Clinical services are available to any woman diagnosed with cervical, vaginal or vulvar dysplasia. Any woman with an abnormal cervical Pap smear may also be eligible for evaluation. Clinical services are also available for the screening and treatment of anal dysplasia in men and women.

Services include:

  • Timely, efficient care for all women with abnormal cervical Pap tests and men and women at risk for or with anal dysplasia
  • Evaluation, treatment and management of cervical, vaginal, vulvar, and anal dysplasia
  • HPV and dysplasia counseling

  • Conization

    This process involves removing a cone-shaped piece of tissue from the cervix and cervical canal. It may be used to treat carcinoma in situ and stage 1 cervical cancer. The tissue can be removed with a scalpel, a laser, or with a loop electrosurgical excision procedure (LEEP). The LEEP approach uses a thin, wire loop with an electrical current to remove abnormal tissue or cancer.

  • Robotic Surgery

    Sylvester gynecologic oncologists are experts in the use of robotic surgery for cervical cancers and have performed thousands of procedures. The advanced technology gives your surgeon greater control and precision, which can offer less pain and a faster recovery. Your surgical team monitors you throughout the procedure and is ready to assist as needed. Today, nearly 80 to 90 percent of the hysterectomy surgeries are performed robotically. In some instances, ovary function can be preserved.

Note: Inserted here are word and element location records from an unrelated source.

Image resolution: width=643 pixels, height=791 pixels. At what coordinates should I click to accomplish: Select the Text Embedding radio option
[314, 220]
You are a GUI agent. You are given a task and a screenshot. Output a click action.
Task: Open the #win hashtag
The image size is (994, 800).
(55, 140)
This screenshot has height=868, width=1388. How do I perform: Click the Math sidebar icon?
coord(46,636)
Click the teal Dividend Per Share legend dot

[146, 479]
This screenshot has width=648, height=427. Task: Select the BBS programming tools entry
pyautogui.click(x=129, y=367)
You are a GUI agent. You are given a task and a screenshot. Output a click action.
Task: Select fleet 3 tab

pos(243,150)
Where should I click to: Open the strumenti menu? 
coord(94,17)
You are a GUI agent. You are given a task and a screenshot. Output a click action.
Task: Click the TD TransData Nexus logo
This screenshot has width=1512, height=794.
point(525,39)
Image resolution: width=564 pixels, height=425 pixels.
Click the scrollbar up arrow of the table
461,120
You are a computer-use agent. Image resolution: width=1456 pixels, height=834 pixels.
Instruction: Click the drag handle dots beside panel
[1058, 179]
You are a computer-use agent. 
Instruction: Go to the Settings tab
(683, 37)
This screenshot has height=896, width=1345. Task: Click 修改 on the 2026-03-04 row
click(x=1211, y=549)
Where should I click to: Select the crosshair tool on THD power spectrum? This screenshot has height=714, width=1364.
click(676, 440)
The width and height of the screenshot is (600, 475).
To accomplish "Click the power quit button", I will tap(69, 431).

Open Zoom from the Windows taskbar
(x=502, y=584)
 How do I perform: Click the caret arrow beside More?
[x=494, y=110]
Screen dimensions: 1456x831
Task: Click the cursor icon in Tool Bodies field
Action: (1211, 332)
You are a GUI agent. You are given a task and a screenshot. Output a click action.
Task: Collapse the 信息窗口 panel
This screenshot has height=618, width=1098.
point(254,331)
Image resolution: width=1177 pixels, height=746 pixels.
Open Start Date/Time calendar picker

    • Total hysterectomy: The surgeon removes the patient's uterus and cervix. This may be accomplished through the vagina, an abdominal incision, or laparoscopically through several small incisions. Often the function of the ovaries can be preserved, so talk to your doctor.
    • Radical hysterectomy: In this procedure, the surgeon removes the uterus, cervix, upper vagina, and parametrium, along with regional lymph nodes. Talk to your doctor, because the ovaries may not have to be removed.
    • Radical trachelectomy: This highly specialized procedure can be used to treat women with early-stage cervical cancer, who still want to bear children. After the cervix is removed, the patient's uterus is attached to the remaining part of her vagina, and a stitch is created to act as the cervix and the opening to the uterus.
  • Sentinel Node Biopsy

    The sentinel lymph node is the initial spot the cancer is likely to spread to from the tumor. A dye injected near the tumor flows through the lymph ducts to the lymph nodes. The first lymph node to receive the dye is removed. A pathologist looks at the tissue under a microscope to check for cancer cells. If cancer cells are not found, it may not be necessary to remove more lymph nodes. Advances in technology have caused sentinel node detection to be 95 percent or greater.

    Sylvester’s radiation oncologists use the most advanced technology to deliver radiation externally or internally to cervical tumors.

  • Your radiation oncologist will discuss which treatment is appropriate for your cancer.

  • Stereotactic Body Radiation Therapy

    With this therapy, we use special equipment to position you to deliver radiation directly to tumors. The total amount of radiation is given over several days in smaller doses. This limits damage to normal tissue. Experts are studying this type of radiation therapy in clinical trials for recurrent cervical cancer.

  • Brachytherapy

    In this type of localized radiation, a high-dose concentration of radiation immediately surrounding the radioactive source, with a rapid fall-off of radiation exposed to adjacent tissues. In cervical cancer, the radiation source is applied with an intrauterine applicator or a vaginal ring. For locally advanced cervical cancer, chemoradiation, chemotherapy combined with both external and brachytherapy radiation have been found effective.

  • Chemotherapy

    Chemotherapy is a combination of cancer-fighting medicines that can be administered intravenously (in a vein) or with a pill to kill any remaining cancer cells. Most chemotherapy for cervical cancer is provided along with radiation therapy.

  • Targeted Therapy

    Targeted therapies designed to attack the molecular alterations that make the cancer cell grow and spread. These treatments have the potential to be more effective and with fewer side effects than chemotherapy. Several targeted therapies have been approved by FDA.